- AVAILABLE RECORDS -
· · ·
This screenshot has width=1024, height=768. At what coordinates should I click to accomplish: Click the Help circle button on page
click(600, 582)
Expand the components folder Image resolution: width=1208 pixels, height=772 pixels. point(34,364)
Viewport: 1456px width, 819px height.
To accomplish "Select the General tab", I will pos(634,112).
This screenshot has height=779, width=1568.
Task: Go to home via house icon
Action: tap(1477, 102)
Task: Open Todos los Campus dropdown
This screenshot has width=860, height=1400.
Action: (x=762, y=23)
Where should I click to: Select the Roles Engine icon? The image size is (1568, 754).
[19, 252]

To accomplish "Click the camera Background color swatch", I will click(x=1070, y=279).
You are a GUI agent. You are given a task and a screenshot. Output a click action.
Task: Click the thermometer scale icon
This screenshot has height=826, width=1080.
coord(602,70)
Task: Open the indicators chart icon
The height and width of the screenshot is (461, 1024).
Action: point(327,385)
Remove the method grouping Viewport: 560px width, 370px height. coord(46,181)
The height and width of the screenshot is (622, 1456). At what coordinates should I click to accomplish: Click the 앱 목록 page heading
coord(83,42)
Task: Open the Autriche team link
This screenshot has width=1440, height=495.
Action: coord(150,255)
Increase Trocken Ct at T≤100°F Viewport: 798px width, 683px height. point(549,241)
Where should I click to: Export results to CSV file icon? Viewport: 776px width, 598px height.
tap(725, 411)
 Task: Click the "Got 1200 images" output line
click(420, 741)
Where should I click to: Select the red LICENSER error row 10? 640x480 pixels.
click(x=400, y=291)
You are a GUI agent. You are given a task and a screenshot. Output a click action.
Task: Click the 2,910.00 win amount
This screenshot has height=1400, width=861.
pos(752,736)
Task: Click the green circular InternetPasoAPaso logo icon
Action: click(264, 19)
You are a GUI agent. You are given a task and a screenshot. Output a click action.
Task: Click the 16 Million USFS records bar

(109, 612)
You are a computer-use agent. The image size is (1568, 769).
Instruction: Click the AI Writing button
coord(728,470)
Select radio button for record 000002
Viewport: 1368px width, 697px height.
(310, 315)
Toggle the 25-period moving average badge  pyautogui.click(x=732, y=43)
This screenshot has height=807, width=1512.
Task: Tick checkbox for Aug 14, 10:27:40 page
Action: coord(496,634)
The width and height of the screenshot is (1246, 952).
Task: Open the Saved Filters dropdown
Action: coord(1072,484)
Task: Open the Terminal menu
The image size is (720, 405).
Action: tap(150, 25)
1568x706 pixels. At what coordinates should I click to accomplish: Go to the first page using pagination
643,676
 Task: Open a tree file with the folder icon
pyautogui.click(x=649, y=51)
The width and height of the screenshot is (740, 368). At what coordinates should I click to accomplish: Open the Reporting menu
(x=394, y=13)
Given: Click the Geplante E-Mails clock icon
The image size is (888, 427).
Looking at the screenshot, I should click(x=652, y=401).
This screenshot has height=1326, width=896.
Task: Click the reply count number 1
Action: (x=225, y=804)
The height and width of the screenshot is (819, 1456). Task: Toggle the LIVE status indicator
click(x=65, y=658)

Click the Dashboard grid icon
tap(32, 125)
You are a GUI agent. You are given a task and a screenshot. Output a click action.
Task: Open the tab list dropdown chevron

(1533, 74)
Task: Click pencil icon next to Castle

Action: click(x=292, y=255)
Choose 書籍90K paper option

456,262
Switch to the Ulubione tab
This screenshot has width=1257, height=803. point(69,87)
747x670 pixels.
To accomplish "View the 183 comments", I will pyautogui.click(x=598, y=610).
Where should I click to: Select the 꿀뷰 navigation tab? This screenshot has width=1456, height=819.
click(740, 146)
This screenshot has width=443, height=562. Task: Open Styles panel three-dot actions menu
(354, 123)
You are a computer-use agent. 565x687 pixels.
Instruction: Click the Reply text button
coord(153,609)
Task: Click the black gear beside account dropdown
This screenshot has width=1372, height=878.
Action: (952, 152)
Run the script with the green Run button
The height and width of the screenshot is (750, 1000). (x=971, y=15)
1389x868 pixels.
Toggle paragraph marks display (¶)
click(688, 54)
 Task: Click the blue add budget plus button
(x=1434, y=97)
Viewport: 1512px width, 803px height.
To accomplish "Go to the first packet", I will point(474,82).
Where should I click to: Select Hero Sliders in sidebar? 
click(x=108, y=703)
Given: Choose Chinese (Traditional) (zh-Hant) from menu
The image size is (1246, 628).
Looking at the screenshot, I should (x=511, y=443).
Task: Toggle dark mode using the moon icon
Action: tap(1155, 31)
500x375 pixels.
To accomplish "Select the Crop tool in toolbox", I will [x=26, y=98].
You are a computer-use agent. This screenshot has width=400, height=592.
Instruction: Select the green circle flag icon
· · ·
- AIM -
Copy out all of the data above line for line, with no changes.

- SOLUTION FOR THIS TASK -
This screenshot has width=1024, height=768. At what coordinates should I click to accomplish: Click the Help circle button on page
click(600, 582)
Expand the components folder Image resolution: width=1208 pixels, height=772 pixels. point(34,364)
Viewport: 1456px width, 819px height.
To accomplish "Select the General tab", I will pos(634,112).
This screenshot has height=779, width=1568.
Task: Go to home via house icon
Action: tap(1477, 102)
Task: Open Todos los Campus dropdown
This screenshot has width=860, height=1400.
Action: (x=762, y=23)
Where should I click to: Select the Roles Engine icon? The image size is (1568, 754).
[19, 252]

To accomplish "Click the camera Background color swatch", I will click(x=1070, y=279).
You are a GUI agent. You are given a task and a screenshot. Output a click action.
Task: Click the thermometer scale icon
This screenshot has height=826, width=1080.
coord(602,70)
Task: Open the indicators chart icon
The height and width of the screenshot is (461, 1024).
Action: point(327,385)
Remove the method grouping Viewport: 560px width, 370px height. coord(46,181)
The height and width of the screenshot is (622, 1456). At what coordinates should I click to accomplish: Click the 앱 목록 page heading
coord(83,42)
Task: Open the Autriche team link
This screenshot has width=1440, height=495.
Action: coord(150,255)
Increase Trocken Ct at T≤100°F Viewport: 798px width, 683px height. point(549,241)
Where should I click to: Export results to CSV file icon? Viewport: 776px width, 598px height.
tap(725, 411)
 Task: Click the "Got 1200 images" output line
click(420, 741)
Where should I click to: Select the red LICENSER error row 10? 640x480 pixels.
click(x=400, y=291)
You are a GUI agent. You are given a task and a screenshot. Output a click action.
Task: Click the 2,910.00 win amount
This screenshot has height=1400, width=861.
pos(752,736)
Task: Click the green circular InternetPasoAPaso logo icon
Action: click(264, 19)
You are a GUI agent. You are given a task and a screenshot. Output a click action.
Task: Click the 16 Million USFS records bar

(109, 612)
You are a computer-use agent. The image size is (1568, 769).
Instruction: Click the AI Writing button
coord(728,470)
Select radio button for record 000002
Viewport: 1368px width, 697px height.
(310, 315)
Toggle the 25-period moving average badge  pyautogui.click(x=732, y=43)
This screenshot has height=807, width=1512.
Task: Tick checkbox for Aug 14, 10:27:40 page
Action: coord(496,634)
The width and height of the screenshot is (1246, 952).
Task: Open the Saved Filters dropdown
Action: coord(1072,484)
Task: Open the Terminal menu
The image size is (720, 405).
Action: tap(150, 25)
1568x706 pixels. At what coordinates should I click to accomplish: Go to the first page using pagination
643,676
 Task: Open a tree file with the folder icon
pyautogui.click(x=649, y=51)
The width and height of the screenshot is (740, 368). At what coordinates should I click to accomplish: Open the Reporting menu
(x=394, y=13)
Given: Click the Geplante E-Mails clock icon
The image size is (888, 427).
Looking at the screenshot, I should click(x=652, y=401).
This screenshot has height=1326, width=896.
Task: Click the reply count number 1
Action: (x=225, y=804)
The height and width of the screenshot is (819, 1456). Task: Toggle the LIVE status indicator
click(x=65, y=658)

Click the Dashboard grid icon
tap(32, 125)
You are a GUI agent. You are given a task and a screenshot. Output a click action.
Task: Open the tab list dropdown chevron

(1533, 74)
Task: Click pencil icon next to Castle

Action: click(x=292, y=255)
Choose 書籍90K paper option

456,262
Switch to the Ulubione tab
This screenshot has width=1257, height=803. point(69,87)
747x670 pixels.
To accomplish "View the 183 comments", I will pyautogui.click(x=598, y=610).
Where should I click to: Select the 꿀뷰 navigation tab? This screenshot has width=1456, height=819.
click(740, 146)
This screenshot has width=443, height=562. Task: Open Styles panel three-dot actions menu
(354, 123)
You are a computer-use agent. 565x687 pixels.
Instruction: Click the Reply text button
coord(153,609)
Task: Click the black gear beside account dropdown
This screenshot has width=1372, height=878.
Action: (952, 152)
Run the script with the green Run button
The height and width of the screenshot is (750, 1000). (x=971, y=15)
1389x868 pixels.
Toggle paragraph marks display (¶)
click(688, 54)
 Task: Click the blue add budget plus button
(x=1434, y=97)
Viewport: 1512px width, 803px height.
To accomplish "Go to the first packet", I will point(474,82).
Where should I click to: Select Hero Sliders in sidebar? 
click(x=108, y=703)
Given: Choose Chinese (Traditional) (zh-Hant) from menu
The image size is (1246, 628).
Looking at the screenshot, I should (x=511, y=443).
Task: Toggle dark mode using the moon icon
Action: tap(1155, 31)
500x375 pixels.
To accomplish "Select the Crop tool in toolbox", I will [x=26, y=98].
You are a computer-use agent. This screenshot has width=400, height=592.
Instruction: Select the green circle flag icon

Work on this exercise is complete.